I could have suggested a model# 15+ years ago but I've passed the age when CRS (Can't Remember Stuff) set in. :-( Have a mental image of an HP counter I used in the Air Force back in 1969-70 that had a kazillion (more like 15-20) Nixies spread across almost the entire width of the front panel, at top. Used the counter during calibration of HP-5060A cesium beam.

A former A.F. PMEL guy who apprently is the same vintage as I am responded to a post of mine a year or two ago. He might know the naswer to your question. You still around, Sarge?

Michael

Reply to
Michael

That would probably be the HP model 5245L, or one of its cousins. It was a

50MHz mainframe counter, having a variety of plugin modules that carried the counter frequency range from 50MHz into the GHz. There were also time interval plugins, DVM plugins, and several other miscellaneous plugins available. It was certainly the industry standard for a number of years because of its reliability and its stable, accurate time base oscillator (3x10-9 as I remember).
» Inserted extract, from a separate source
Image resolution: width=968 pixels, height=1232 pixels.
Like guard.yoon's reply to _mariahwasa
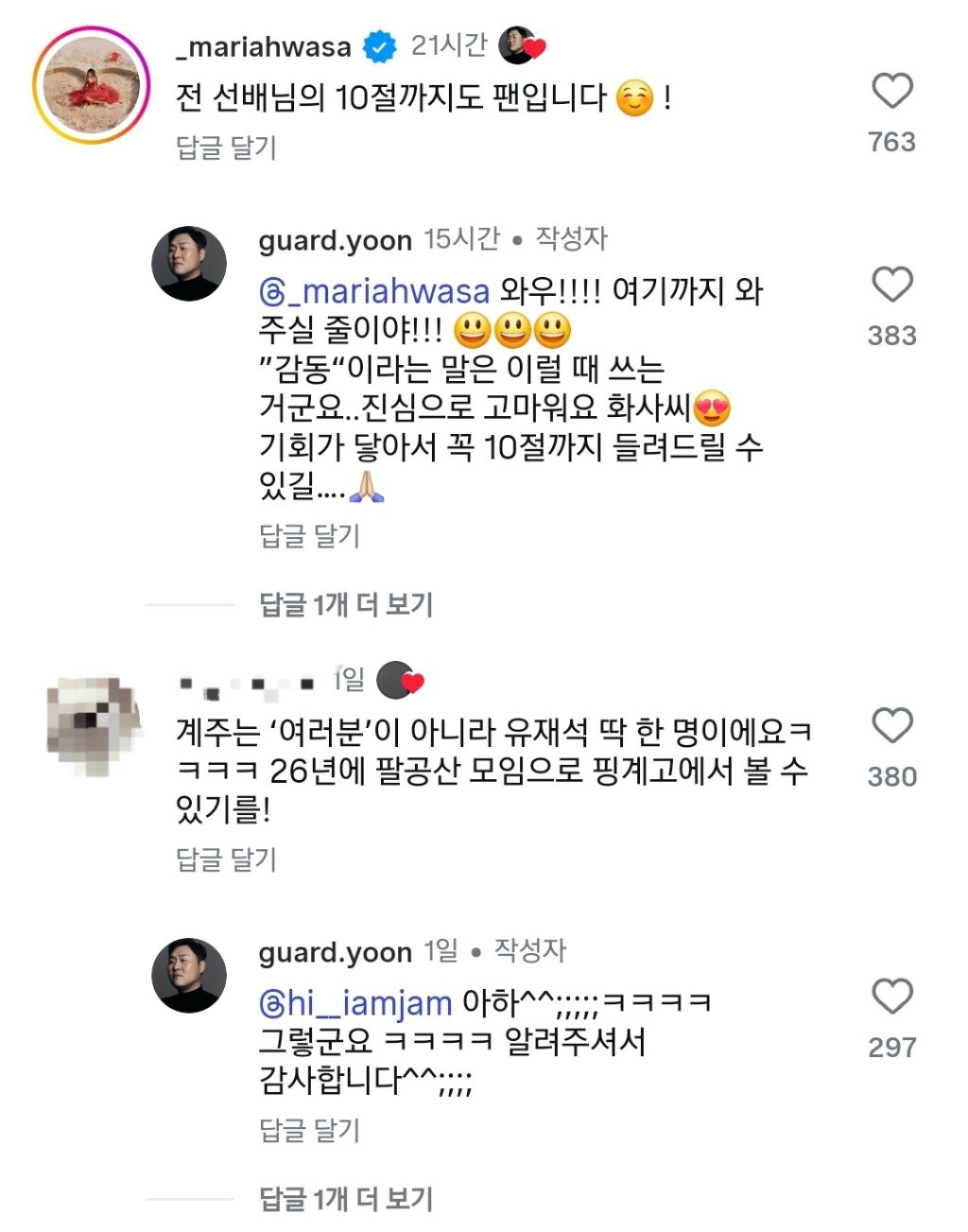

I have one of these units in my shack, but rarely use it because of its

50MHz limit and lack of a plugin to make it go beyond that. It is a great unit to use, however, because ot the nice Nixie display.
--
Dave M
MasonDG44 at comcast dot net  (Just subsitute the appropriate characters in 
the address)

Never take a laxative and a sleeping pill at the same time!!
Reply to
Tweetldee

A 5245L was made by HP But the version your looking for, and that I have used was much larger. Not however 3x3x3 feet. More like 28x28 x28 inches. I do not remember the model number so I did not reply sooner. I did use various versions of the 5245 and it was a desktop "Stackable" instrument.

Reply to
Clarence

--
The 5245L doesn't meet either the 3'x 3'x 3' envelope or the weight
criterion, but the fan noise probably comes close!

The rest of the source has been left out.